The collection of data—sequencing genes and finding phenotypes—makes it possible to approach medical decisions with more knowledge than ever before. Yet, as Williams said of this area, “it’s early days.” It’s early days in collecting the data, and maybe even earlier in learning how to use it. The successes so far, though, encourage those in healthcare that combinations of data from genotypes and phenotypes will change medicine in the future, and perhaps even sooner than we think.
A New PHASER
“One advantage of the VA is the very good electronic health records,” said Catherine Chanfreau-Coffinier, a research health scientist at the Veteran’s Administration Informatics Computing Infrastructure in Salt Lake City. “Plus, testing can be centralized in a national lab, and the people have been treated for a very long time.” One new VA project, called PHASER Program, will provide pharmacogenomic testing for veterans by making use of this wide net of treatment.

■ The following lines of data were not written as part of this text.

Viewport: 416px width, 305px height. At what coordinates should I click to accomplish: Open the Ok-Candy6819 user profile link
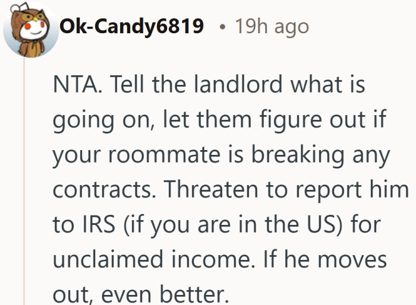(131, 26)
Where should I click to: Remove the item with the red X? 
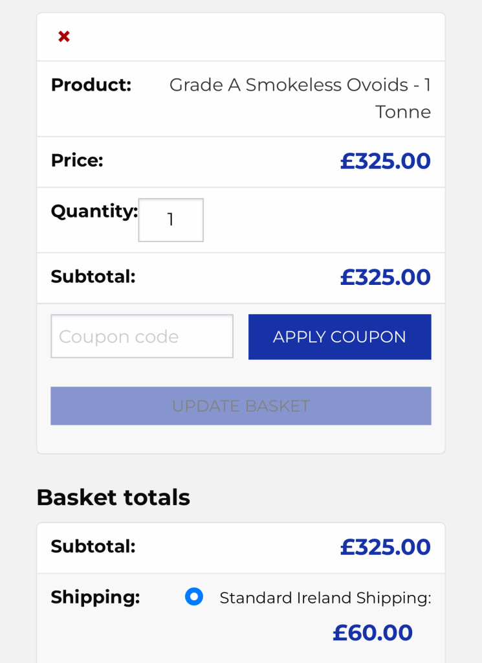point(64,37)
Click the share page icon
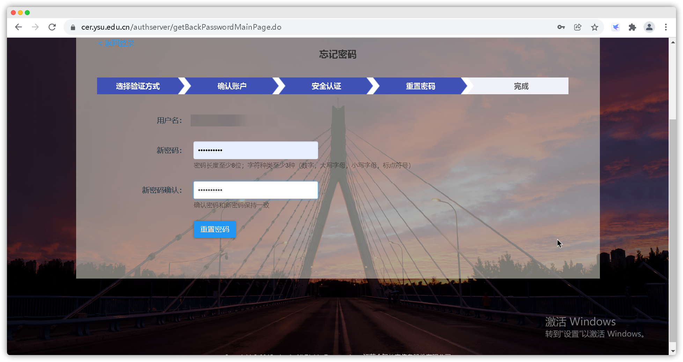Image resolution: width=683 pixels, height=362 pixels. (578, 27)
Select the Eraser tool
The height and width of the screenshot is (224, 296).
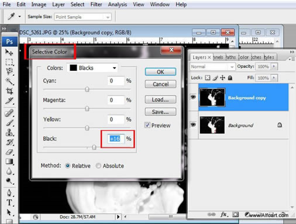[x=9, y=152]
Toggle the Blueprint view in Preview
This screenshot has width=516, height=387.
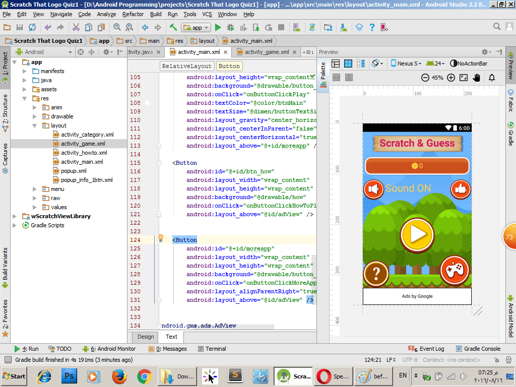point(348,63)
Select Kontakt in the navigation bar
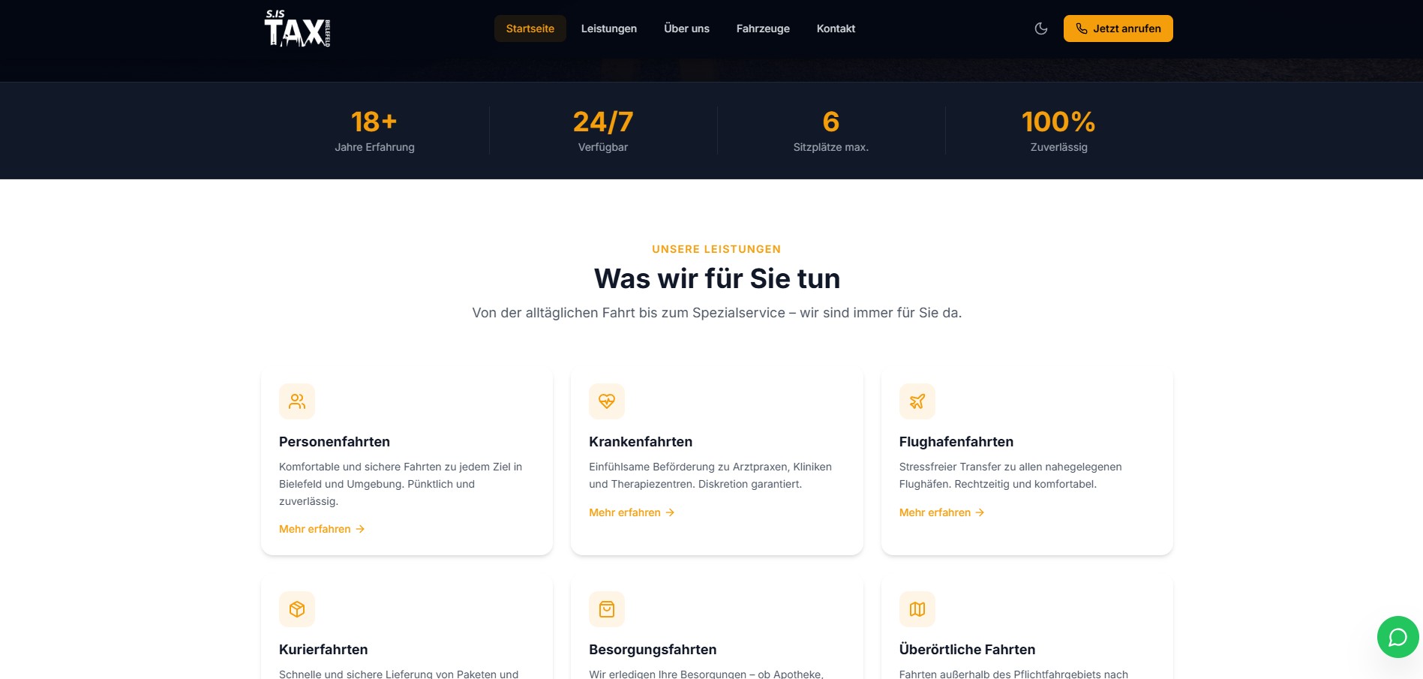The height and width of the screenshot is (679, 1423). pyautogui.click(x=836, y=29)
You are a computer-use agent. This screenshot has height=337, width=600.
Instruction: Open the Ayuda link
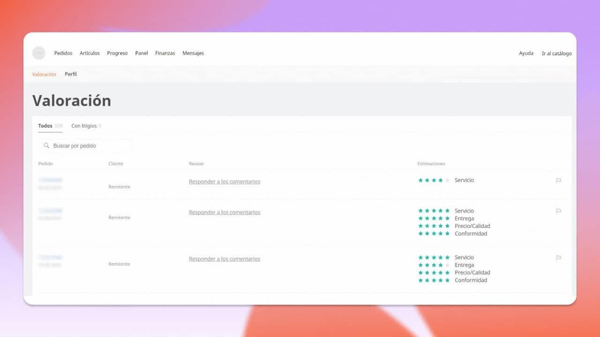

Working with Sanford Imagenetics, which offers a genetic screening test, the program will be free for current VA patients.
By 2022, PHASER will test 250,000 U.S. vets from 100 locations. “For patients with a genetic variant, a provider prescribing a drug would get an alert if this patient has a dangerous phenotype,” Chanfreau-Coffinier explained. “It might suggest that the prescriber talk to a pharmacist or use a different medication.”
To make the most use of pharmacogenomics, more healthcare systems must create this kind of large dataset. In the case of the PHASER program, the VA notes that it could take up to two weeks to get the results from a vet’s test. So, collecting data in advance of needing the information will be necessary in the future.